* [Directions for this task]: Everything from the line with "1572x821 pixels. At" through the final line of the listing below must be retyped exactly, apart from the pictures.

* [Supplied data]:
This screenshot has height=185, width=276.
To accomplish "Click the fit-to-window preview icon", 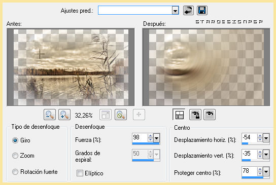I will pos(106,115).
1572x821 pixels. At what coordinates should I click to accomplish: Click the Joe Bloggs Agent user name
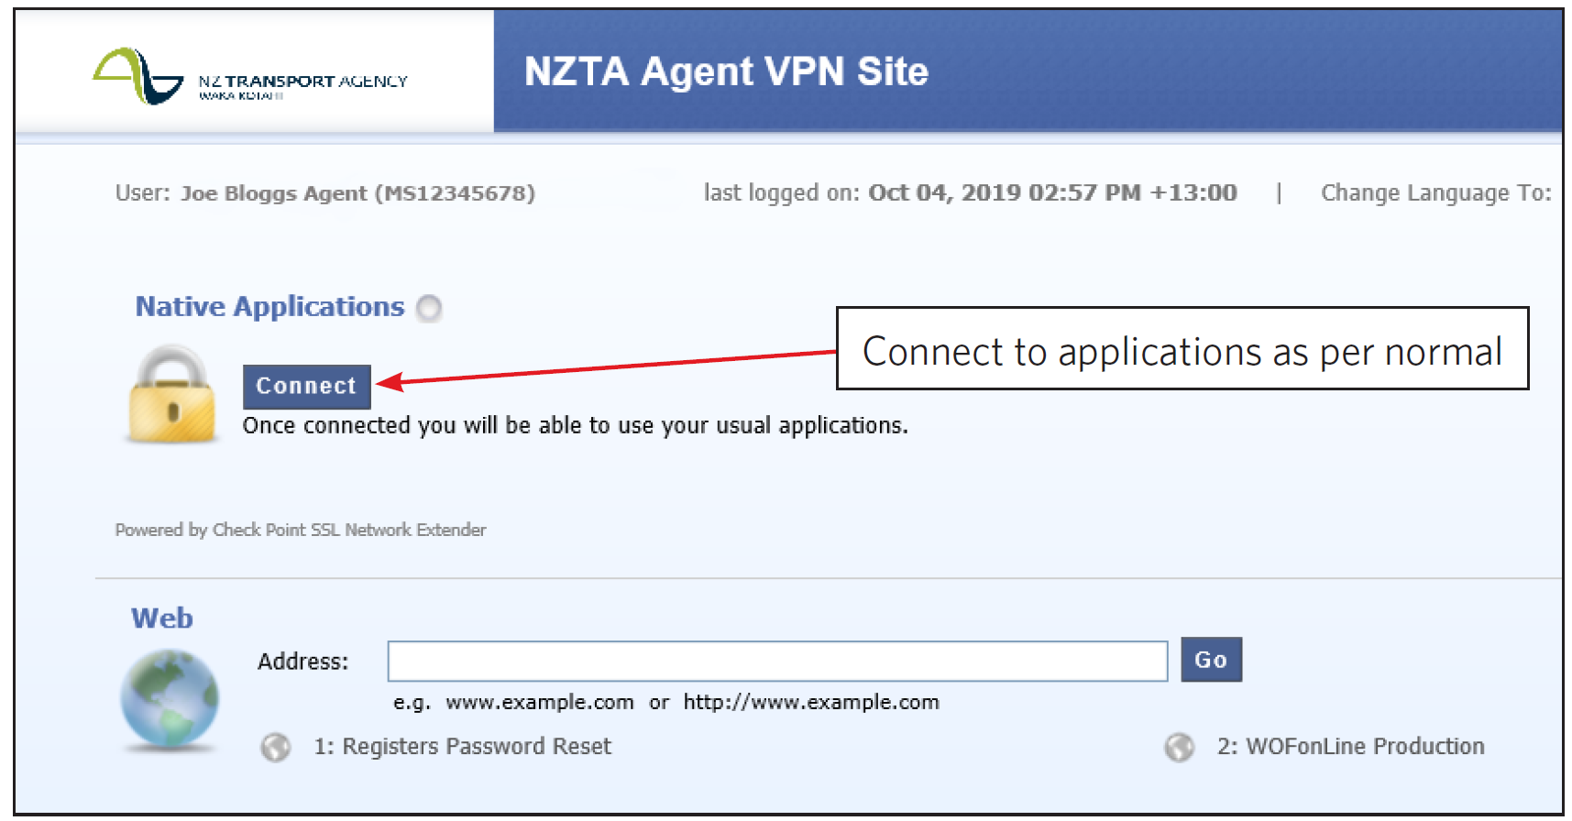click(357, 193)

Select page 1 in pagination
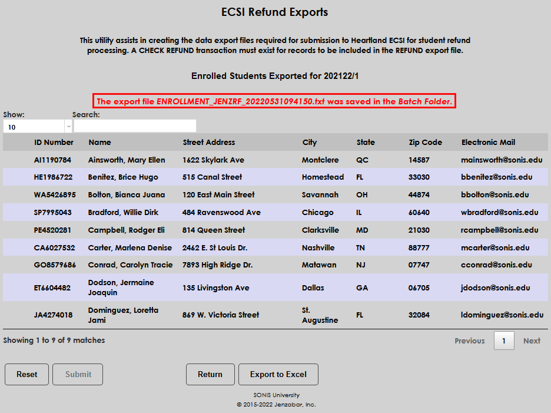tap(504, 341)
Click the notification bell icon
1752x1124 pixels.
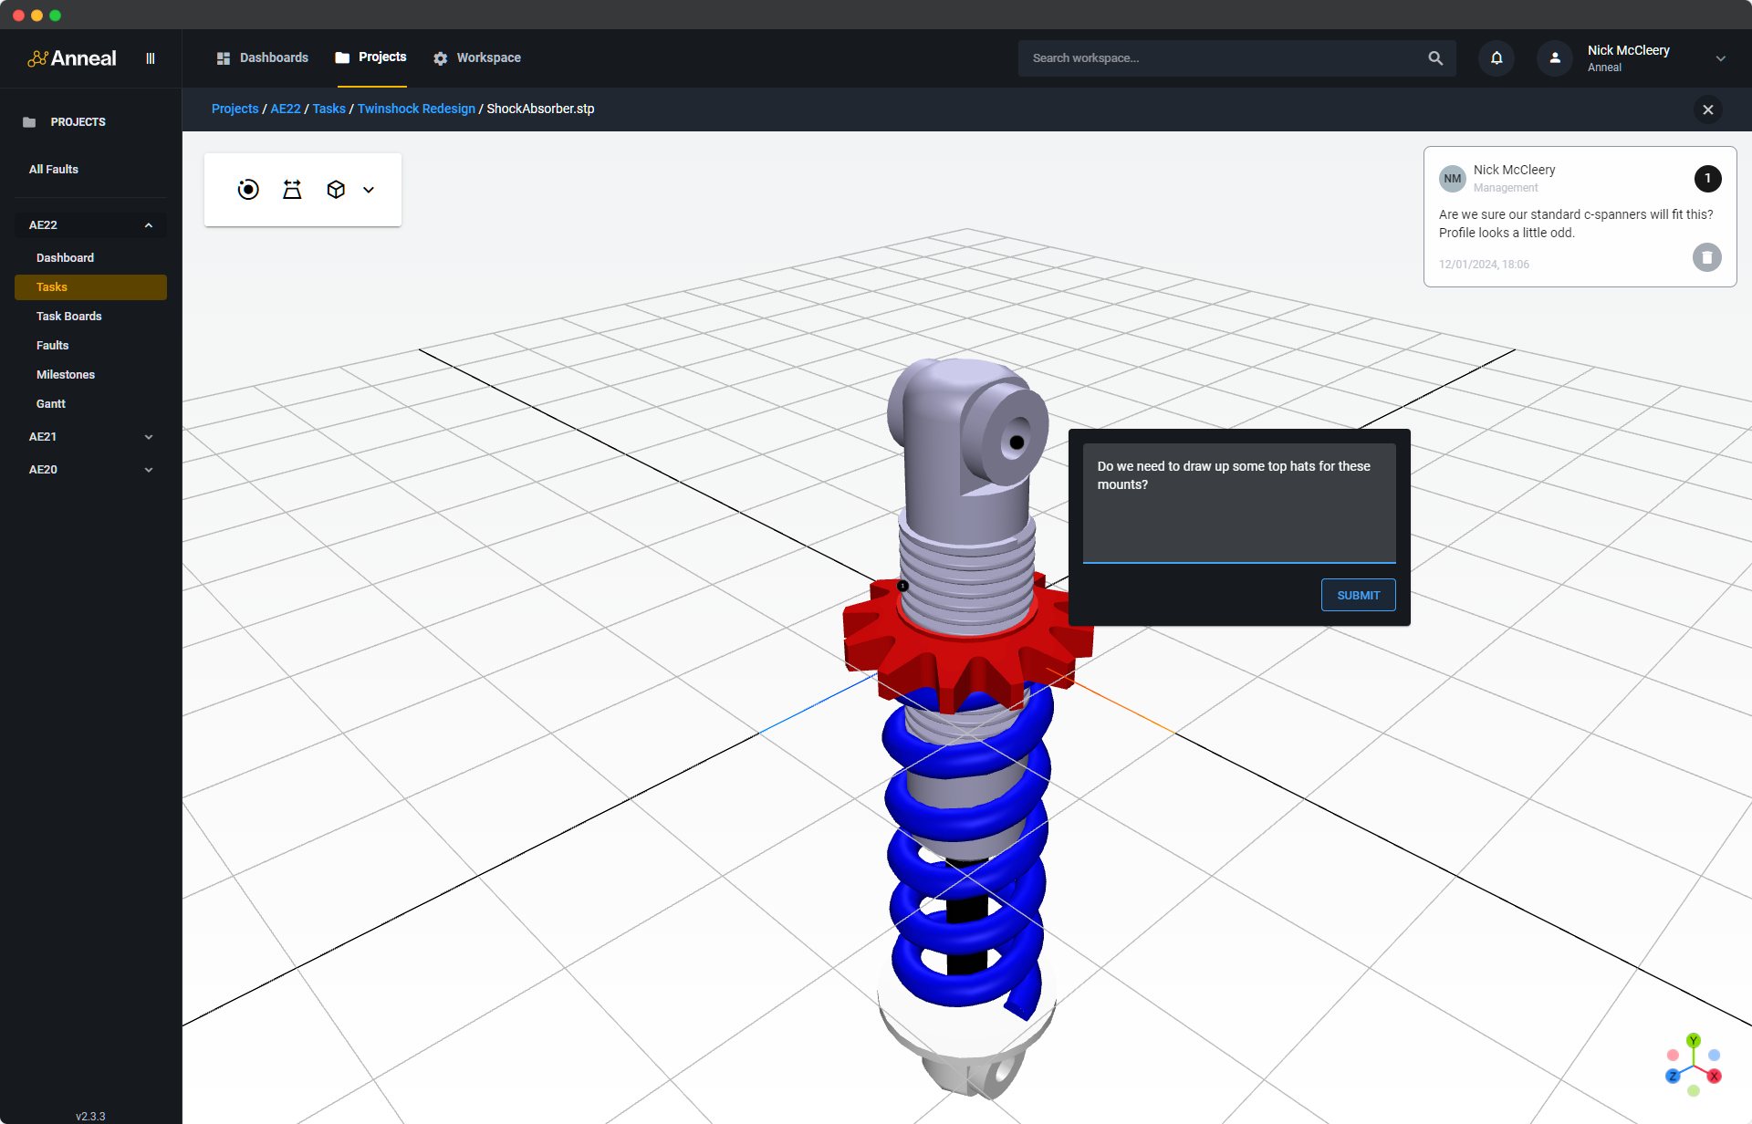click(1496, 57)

* [Task answer]:
1572x821 pixels. At what coordinates should I click to accomplish: Click the Joe Bloggs Agent user name
click(357, 193)

Select page 1 in pagination
tap(504, 341)
Click the notification bell icon
1752x1124 pixels.
click(1496, 57)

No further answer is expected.